Common experience suggests a common cause, period. It doesn't suggest that the cause is supernatural.
For the mandela effect, no explanation is necessary beyond two explanations we know are true regardless:
- human brains are imperfect, and often fail in similar ways.
- human memory is very mutable. Hearing a different version of an event than what you experienced can cause your memory to reflect the retelling instead of the actual experience.
Well, your thinking style then can be used to dismiss about every paranormal, crypto, alien, Mandela Effect, etc. thing out there.
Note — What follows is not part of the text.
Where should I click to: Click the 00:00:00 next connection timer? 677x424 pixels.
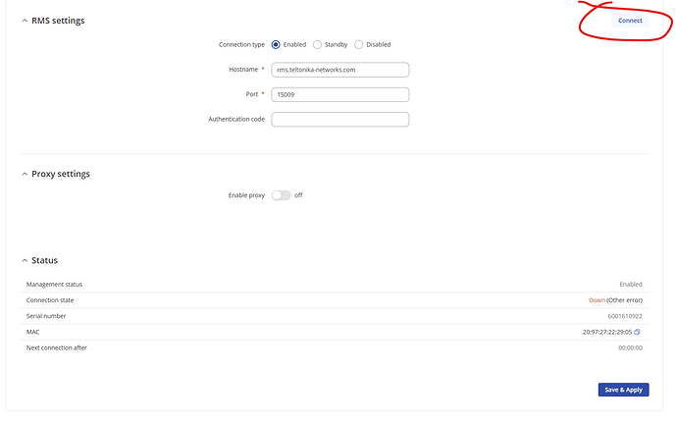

Human brains and senses are imperfect is the answer.
And I agree, no doubt they are imperfect but after years of interest in these subjects I go a step further and analyze if in a few rarer cases a deeper explanation is not suggested and sometimes from the quantity, quality and consistency of the claims I think 'yes, a true mystery is suggested'.
Back to the Mandela Effect in particular, I do all the time recognize normal memory errors in myself and others. However there are a few examples where I think something more mysterious about reality is suggested. After all, the idea that the universe is one fixed thing that we all only observe may just be a working model that only works 99.9999...% of the time. Einsteinian physics may be true but Newtonian physics works perfectly fine for all our normal needs (but is not the ultimate truth).
I believe the universe is consciousness created and you see it as physically created. Our two views will agree on normal things still 99.999...% of the time.
I think the Mandela Effect may be saying to those who are ready, hey...this universe is not what we assume it to be, 'Broaden your minds'.
To go further with this discussion we would have to give up discussing this in generalities and get into the specific cases where I don't feel the conventional explanation is satisfying.